Live and loving it
Beyond Psy and K-pop, Hong Kong was blessed with visits from a plethora of cosmopolitan live acts from right across the genre spectrum, writes Adam Wright

Hong Kong was visited by giants of pop and indie music, and the city was finally blessed with a world-class festival, but the local music landscape in 2012 was ruled by a chubby thirty-something Korean man doing a ridiculous horse dance.
This year it seemed there was no escaping Gangnam Style, the annoyingly infectious dance track performed by South Korean singer/rapper Psy. During a recent visit to Central's Beijing Club, for example, it was played no less than four times. And it wasn't just Hong Kong that went Gangnam Style crazy: the accompanying music video this month became the most-watched clip on YouTube, notching up more than a billion views.

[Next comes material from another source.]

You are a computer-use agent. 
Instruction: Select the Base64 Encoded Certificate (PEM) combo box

However, while much of the city was prancing in imitation of Gangnam Style's horse dance, promoters of music that isn't designed to be a disposable commodity were hiding under tables with their hands over their ears, plotting a steady stream of concerts that offered sound alternatives for followers of more forward-thinking music.

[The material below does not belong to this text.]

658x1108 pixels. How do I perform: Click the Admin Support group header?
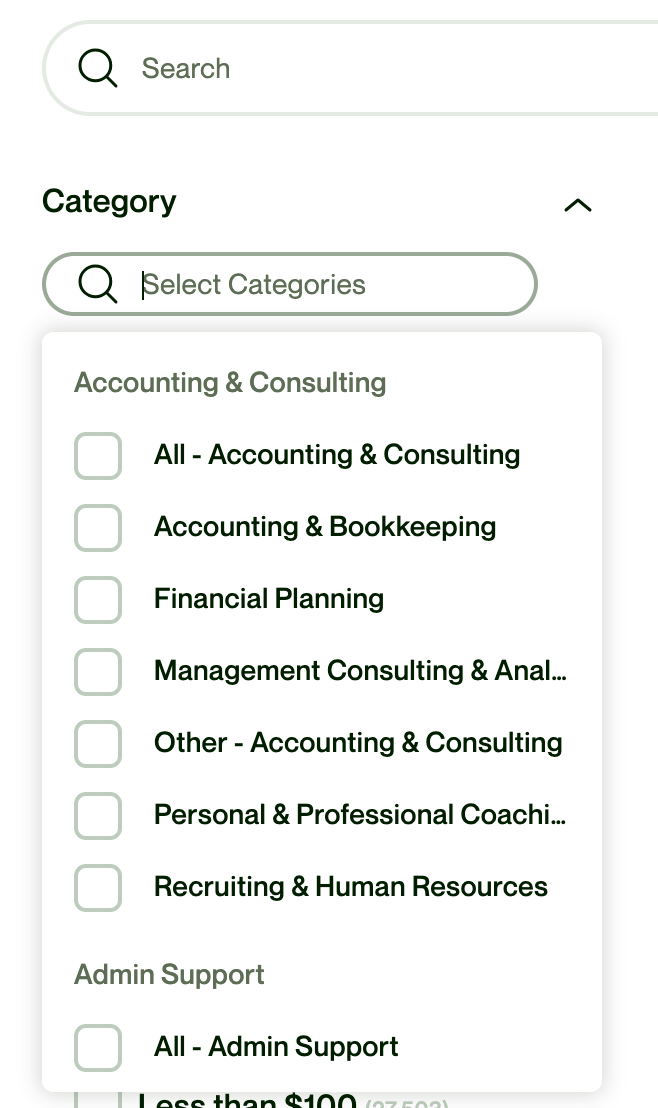(169, 975)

Promoters such as Untitled Asia, Songs for Children and Your Mum (made up of the same people who organised the hugely successful Clockenflap Music and Arts Festival at West Kowloon at the start of the month), more than catered to the city's growing appetite for independent and alternative music. And while their shows obviously weren't on the same scale as Lady Gaga's four-night run at AsiaWorld-Arena in May, when it comes to music, size obviously isn't everything.